The various factors that influence whether exposure leads to infection and whether infection leads to disease remain unknown. However, as with many infectious conditions, a stronger immune system reduces the chances of getting the disease, or at least decreases the chances of complications from the infection. It therefore seems prudent to avoid the factors that inhibit immune response and to utilize those that augment it. The factors that inhibit immune response include an unhealthy lifestyle (i.e., smoking, poor diet, significant stress, sedentary habits) and the use of therapeutic and recreational drugs, while those that augment immune response tend to be a healthy lifestyle and utilizing natural therapeutics, including homoeopathic medicines.
While the precise mechanism of action that leads to AIDS is not known, a new and significant study suggests that homoeopathic medicines may have a dramatic effect on some people with HIV+. A study performed by a government research center in India with 129 asymptomatic HIV+ patients (120 male and 9 female) showed that during homoeopathic treatment over a period of 3 to 16 months, 11 patients changed from HIV+ to HIV-. No conventional drugs of any type were prescribed to these patients.
Some researchers conducted a study on the immunological status of 34 HIV+ patients.
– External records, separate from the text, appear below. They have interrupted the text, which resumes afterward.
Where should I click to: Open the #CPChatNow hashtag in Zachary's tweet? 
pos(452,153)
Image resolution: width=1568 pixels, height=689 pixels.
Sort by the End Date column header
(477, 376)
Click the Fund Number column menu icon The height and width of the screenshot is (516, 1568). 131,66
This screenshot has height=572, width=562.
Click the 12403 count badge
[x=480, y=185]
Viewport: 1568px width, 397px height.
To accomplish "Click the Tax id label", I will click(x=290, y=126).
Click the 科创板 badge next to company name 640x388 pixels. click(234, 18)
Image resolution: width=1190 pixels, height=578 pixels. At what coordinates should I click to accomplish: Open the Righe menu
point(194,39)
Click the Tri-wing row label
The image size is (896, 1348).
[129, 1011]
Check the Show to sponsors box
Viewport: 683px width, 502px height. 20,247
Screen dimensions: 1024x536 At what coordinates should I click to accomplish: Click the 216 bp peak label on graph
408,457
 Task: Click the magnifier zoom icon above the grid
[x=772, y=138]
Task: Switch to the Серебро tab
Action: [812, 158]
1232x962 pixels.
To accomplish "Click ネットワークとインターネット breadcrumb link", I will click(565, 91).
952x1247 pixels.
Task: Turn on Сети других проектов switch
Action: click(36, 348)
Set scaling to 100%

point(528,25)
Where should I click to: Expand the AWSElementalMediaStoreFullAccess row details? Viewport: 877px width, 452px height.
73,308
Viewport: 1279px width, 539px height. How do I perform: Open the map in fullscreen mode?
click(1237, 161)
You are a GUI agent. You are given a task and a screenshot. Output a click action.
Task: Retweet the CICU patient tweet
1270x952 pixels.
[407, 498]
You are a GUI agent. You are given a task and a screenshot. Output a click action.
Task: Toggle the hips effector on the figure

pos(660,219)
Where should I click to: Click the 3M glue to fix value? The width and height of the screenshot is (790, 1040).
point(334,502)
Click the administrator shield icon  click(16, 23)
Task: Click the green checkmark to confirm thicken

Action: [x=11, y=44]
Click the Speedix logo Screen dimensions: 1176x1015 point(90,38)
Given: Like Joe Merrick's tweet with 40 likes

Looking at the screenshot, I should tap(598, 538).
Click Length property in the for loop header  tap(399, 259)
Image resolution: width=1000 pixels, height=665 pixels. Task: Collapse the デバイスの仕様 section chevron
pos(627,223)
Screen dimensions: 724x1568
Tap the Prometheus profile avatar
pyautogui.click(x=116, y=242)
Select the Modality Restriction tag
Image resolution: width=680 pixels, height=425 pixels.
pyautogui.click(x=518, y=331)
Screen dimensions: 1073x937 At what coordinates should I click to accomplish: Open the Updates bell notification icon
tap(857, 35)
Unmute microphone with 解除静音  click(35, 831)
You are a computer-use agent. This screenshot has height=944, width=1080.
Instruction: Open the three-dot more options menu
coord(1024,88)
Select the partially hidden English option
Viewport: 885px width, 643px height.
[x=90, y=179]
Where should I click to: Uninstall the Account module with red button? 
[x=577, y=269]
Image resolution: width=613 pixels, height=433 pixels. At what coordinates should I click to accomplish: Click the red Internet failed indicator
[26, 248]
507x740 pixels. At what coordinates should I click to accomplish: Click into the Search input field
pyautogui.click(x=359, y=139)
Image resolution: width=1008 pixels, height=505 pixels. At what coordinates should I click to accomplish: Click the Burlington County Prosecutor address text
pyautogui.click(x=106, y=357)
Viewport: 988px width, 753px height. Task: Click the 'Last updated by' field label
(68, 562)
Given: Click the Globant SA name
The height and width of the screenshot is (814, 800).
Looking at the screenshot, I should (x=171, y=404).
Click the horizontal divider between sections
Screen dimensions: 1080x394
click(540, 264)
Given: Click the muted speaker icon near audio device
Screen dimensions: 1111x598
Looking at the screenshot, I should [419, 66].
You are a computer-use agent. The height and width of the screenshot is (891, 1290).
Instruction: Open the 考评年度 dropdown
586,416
After six months of individualized homoeopathic treatment, 23 (67%) of the 34 subjects' immune profiles improved. Thirteen patients experienced a 0-10% increase in CD4 lymphocytes (a higher number of CD4 lymphocytes suggests a stronger immune response) and 10 patients experienced a greater than 10% increase. Because there is a tendency for people with HIV to have continually decreasing CD4 lymphocytes, this study suggests that homoeopathic medicines provided a benefit to the subjects.
A San Francisco Bay Area homoeopath, Lawrence Badgley, MD, reported on a six-month study of 36 patients with AIDS whom he treated with homoeopathic and other natural medicines. He observed a 13% increase in T4 helper cells and an average weight gain of two pounds, which is rarely experienced under conventional medical treatment.